Addio Lucio Dalla: nel giorno del suo compleanno e dei funerali, anche l’Etna gli ha regalato l’ultimo saluto

Solo coincidenze ?
Il secondo tempo di Lucio Dalla.

  • 4 marzo 1943 = data di nascita di un certo Lucio Dalla e titolo di una delle sue canzoni più conosciute
  • 4 marzo 2012= data dei funerali dell’artista Lucio Dalla
  • 4 marzo 2012 = data in cui il vulcano più attivo attualmente in Italia inonda con le sue ceneri buona parte delle zone etnee, dello Stretto e della provincia di Reggio Calabria

Senza volere scomodare Euclide con i suoi teoremi matematici o Kant per gli assiomi gnoseo-filosofici, i tre accadimenti sopra enunciati sono dei postulati, in quanto narrano di fatti realmente accaduti.

I postulati, quindi, sono dati certi dai quali elaborare analiticamente la tesi da dimostrare, che, nella fattispecie, è: il nostro vulcano, l’Etna appunto, ha voluto salutare con una fumata spettacolare quel Lucio che aveva scelto una località etnea, Milo, come uno dei luoghi privilegiati della propria esistenza.
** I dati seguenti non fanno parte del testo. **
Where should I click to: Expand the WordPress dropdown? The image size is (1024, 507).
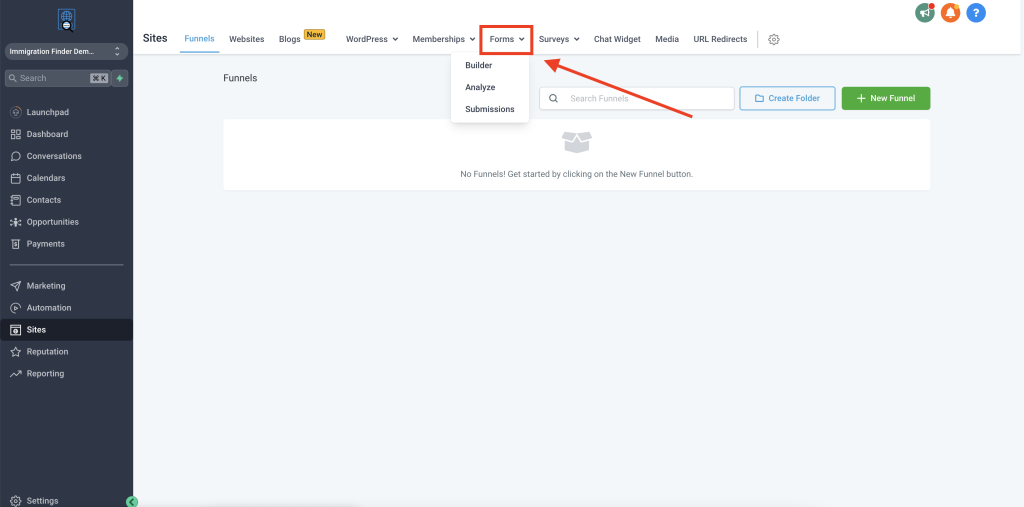tap(372, 39)
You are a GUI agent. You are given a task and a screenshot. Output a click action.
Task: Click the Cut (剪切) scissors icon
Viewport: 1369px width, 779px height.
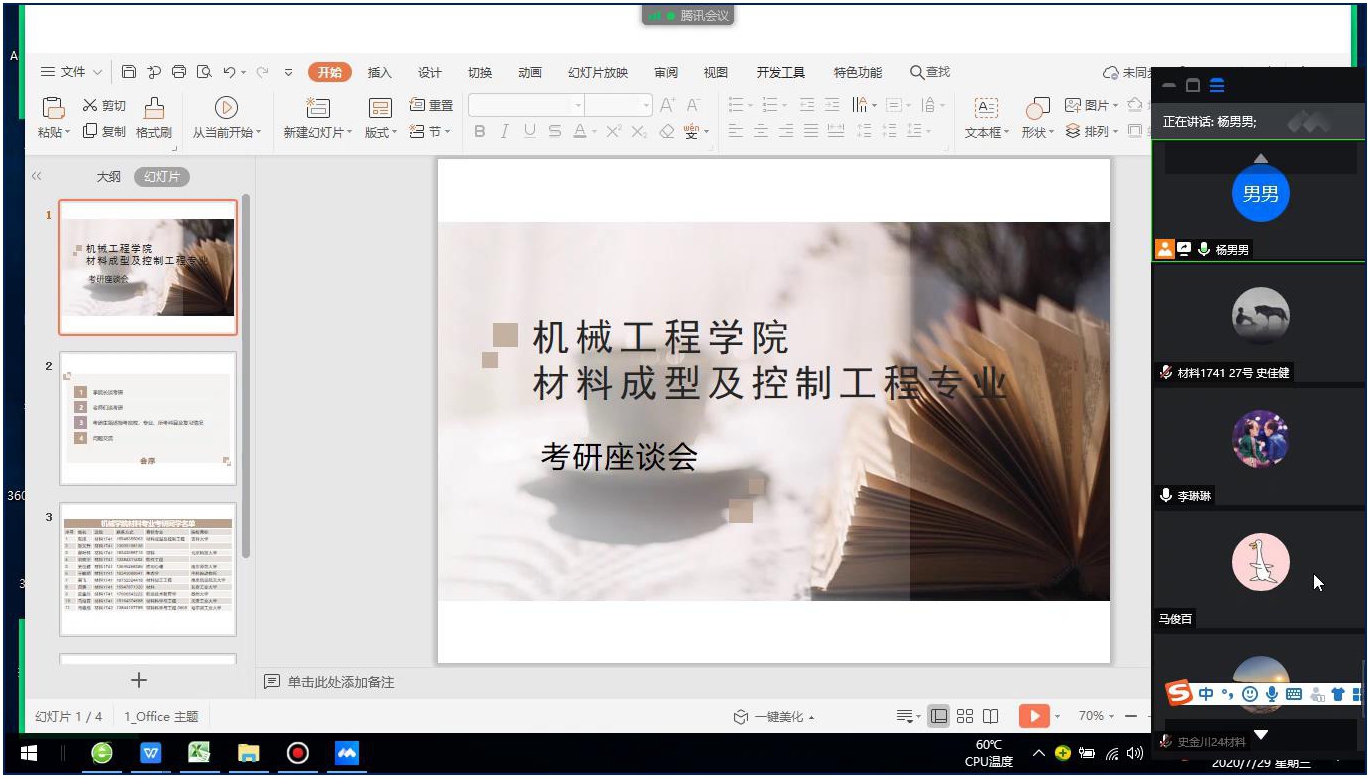point(90,105)
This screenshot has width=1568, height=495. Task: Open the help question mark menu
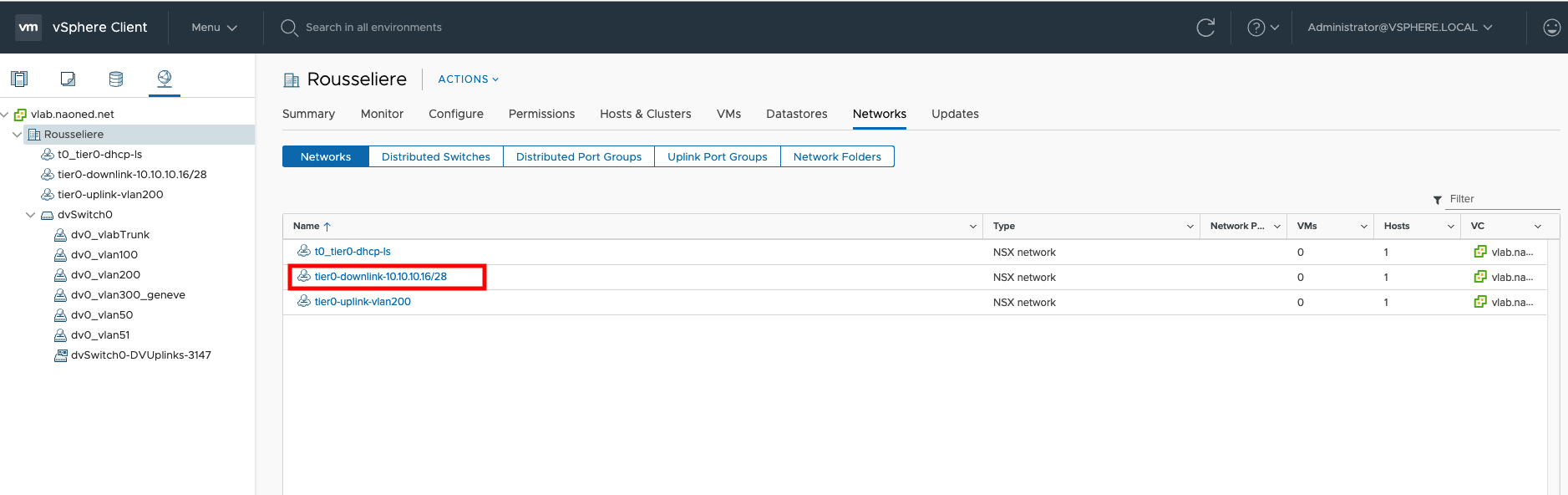tap(1262, 28)
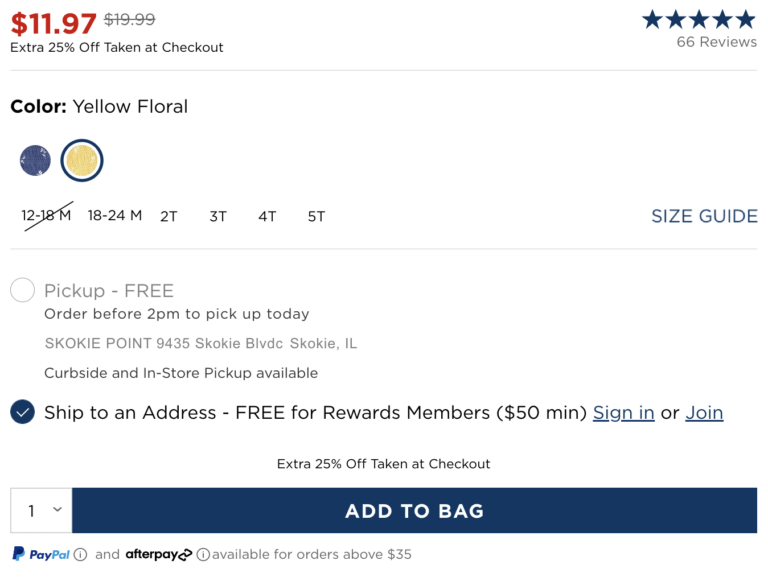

Sono nata e ho trascorso l’infanzia in un paese di montagna, Santo Stefano in Aspromonte, in una casa tra i monti dalla quale, volgendo lo sguardo, a destra vedevo il mare dello Stretto e il panorama di Messina, a sinistra vedevo l’Etna, che quando eruttava, di notte, rappresentava per me un faro, un punto di riferimento. Questa visione è diventata per me un’esigenza, per cui anche adesso, nella mia casa reggina, la prima cosa che facccio al mattino, appena alzata, è guardare , dal balcone, il mare e l’Etna. Lo spettacolo è sempre fantastico e stamani lo è stato ancor di più: un’esplosione fantasmagorica di fuoco, lapilli e fumo veniva fuori dal cratere a forma di fungo e questo materiale trasportato dal vento, ricadeva in ogni dove come nera pece, quasi a ricordare, in una domenica di Quaresima, la caducità umana.

Perchè non pensare che oggi il nostro bel vulcano abbia voluto rendere omaggio a un suo figlio adottivo, che si sentiva partecipe della sicilianità intesa come valore aggiunto fondamentale per il suo vissuto?

Solo un affetto particolare poteva spingere un bolognese doc, come Dalla, ad eleggere come sua dimora anche Milo, vicino Catania, alle falde del vulcano, zona fertile di vigneti, con i quali l’artista si è misurato producendo un vino di nicchia, riservato agli amici, a quanto pare, molto gradevole, che il cantante ha voluto chiamare Stronzetto, quasi come a darsi egli stesso con ironia un soprannome che lo rappresentasse iperbolicamente. Proprio l’iperbole disegna forse bene la figura di Lucio Dalla, che nomen omen, portava già nel nome il suo destino : dare luce. Proprio come un vulcano in attività, Dalla eruttava, esplodeva continuamente luce artistica con sconfinata energia. Luce che in campo musicale rimarrà per sempre.